===== Recorded information

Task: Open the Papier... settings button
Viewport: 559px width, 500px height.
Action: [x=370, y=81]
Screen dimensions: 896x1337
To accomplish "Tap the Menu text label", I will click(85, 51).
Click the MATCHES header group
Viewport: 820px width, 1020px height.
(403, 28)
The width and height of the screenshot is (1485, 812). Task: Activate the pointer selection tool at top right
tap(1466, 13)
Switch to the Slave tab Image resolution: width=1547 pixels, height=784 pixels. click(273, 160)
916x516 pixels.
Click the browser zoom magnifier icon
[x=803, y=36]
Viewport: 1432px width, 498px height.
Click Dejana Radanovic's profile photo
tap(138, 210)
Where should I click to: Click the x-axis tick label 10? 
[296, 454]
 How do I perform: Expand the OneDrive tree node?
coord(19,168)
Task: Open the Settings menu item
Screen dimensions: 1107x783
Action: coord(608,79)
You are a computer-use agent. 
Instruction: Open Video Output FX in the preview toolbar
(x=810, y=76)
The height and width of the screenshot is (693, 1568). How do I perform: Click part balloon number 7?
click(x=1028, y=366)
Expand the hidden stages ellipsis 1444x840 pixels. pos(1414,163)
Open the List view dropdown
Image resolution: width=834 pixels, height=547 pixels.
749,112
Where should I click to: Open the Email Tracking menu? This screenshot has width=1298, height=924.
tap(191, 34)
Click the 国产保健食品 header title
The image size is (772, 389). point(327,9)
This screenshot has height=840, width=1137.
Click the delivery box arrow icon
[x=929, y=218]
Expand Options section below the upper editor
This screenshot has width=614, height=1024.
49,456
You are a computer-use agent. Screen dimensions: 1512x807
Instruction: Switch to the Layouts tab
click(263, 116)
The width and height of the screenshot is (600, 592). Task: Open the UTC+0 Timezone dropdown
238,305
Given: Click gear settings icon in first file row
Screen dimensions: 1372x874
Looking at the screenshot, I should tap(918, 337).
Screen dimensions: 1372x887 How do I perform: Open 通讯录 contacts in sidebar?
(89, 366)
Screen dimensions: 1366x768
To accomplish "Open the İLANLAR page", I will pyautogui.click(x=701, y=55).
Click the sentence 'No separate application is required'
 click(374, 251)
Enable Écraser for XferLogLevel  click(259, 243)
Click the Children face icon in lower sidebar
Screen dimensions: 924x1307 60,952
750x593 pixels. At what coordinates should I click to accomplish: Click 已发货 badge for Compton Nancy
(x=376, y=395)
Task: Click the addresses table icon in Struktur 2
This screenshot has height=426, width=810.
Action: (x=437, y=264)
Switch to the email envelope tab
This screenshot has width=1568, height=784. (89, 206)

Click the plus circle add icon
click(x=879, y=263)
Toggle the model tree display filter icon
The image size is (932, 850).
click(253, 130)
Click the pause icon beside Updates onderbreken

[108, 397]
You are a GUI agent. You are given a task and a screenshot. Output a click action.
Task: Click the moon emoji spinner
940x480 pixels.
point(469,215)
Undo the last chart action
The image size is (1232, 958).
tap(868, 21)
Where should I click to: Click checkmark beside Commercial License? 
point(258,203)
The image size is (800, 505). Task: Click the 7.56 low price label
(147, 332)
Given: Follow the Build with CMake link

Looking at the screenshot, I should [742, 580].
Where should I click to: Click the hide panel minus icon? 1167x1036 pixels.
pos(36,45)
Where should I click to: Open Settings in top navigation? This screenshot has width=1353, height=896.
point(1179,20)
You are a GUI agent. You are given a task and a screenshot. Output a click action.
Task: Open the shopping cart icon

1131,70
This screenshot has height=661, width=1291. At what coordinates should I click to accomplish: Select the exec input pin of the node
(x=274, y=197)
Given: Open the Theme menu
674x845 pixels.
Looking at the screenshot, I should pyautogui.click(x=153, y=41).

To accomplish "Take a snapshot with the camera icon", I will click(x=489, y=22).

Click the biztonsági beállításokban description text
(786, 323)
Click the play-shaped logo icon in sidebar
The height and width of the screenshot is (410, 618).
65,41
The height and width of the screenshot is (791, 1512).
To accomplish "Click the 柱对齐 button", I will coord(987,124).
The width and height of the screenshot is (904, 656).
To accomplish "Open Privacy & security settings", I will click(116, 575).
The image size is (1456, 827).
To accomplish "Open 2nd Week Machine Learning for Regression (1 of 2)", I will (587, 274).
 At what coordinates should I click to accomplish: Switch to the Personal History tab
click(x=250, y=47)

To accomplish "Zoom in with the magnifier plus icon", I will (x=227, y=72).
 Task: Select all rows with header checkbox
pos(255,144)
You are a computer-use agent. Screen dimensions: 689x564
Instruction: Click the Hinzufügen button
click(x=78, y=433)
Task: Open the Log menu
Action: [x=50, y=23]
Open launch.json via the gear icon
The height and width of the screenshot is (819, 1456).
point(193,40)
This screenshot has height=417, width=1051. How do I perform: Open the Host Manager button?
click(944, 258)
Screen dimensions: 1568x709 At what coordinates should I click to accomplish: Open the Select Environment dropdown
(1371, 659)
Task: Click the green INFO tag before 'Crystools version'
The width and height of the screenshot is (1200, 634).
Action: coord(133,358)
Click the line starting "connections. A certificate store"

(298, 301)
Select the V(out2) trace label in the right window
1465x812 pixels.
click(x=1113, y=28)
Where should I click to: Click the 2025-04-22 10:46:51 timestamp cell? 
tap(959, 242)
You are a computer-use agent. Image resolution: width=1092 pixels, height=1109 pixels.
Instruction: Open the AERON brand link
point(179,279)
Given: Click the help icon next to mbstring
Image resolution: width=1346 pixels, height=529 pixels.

==========

Exercise aim: Pull out every row above that contains the word "resolution", and list those rows in their original order.

Solution to this task:
Switch to the Slave tab Image resolution: width=1547 pixels, height=784 pixels. click(273, 160)
Image resolution: width=834 pixels, height=547 pixels.
You are a computer-use agent. Image resolution: width=1092 pixels, height=1109 pixels.
Image resolution: width=1346 pixels, height=529 pixels.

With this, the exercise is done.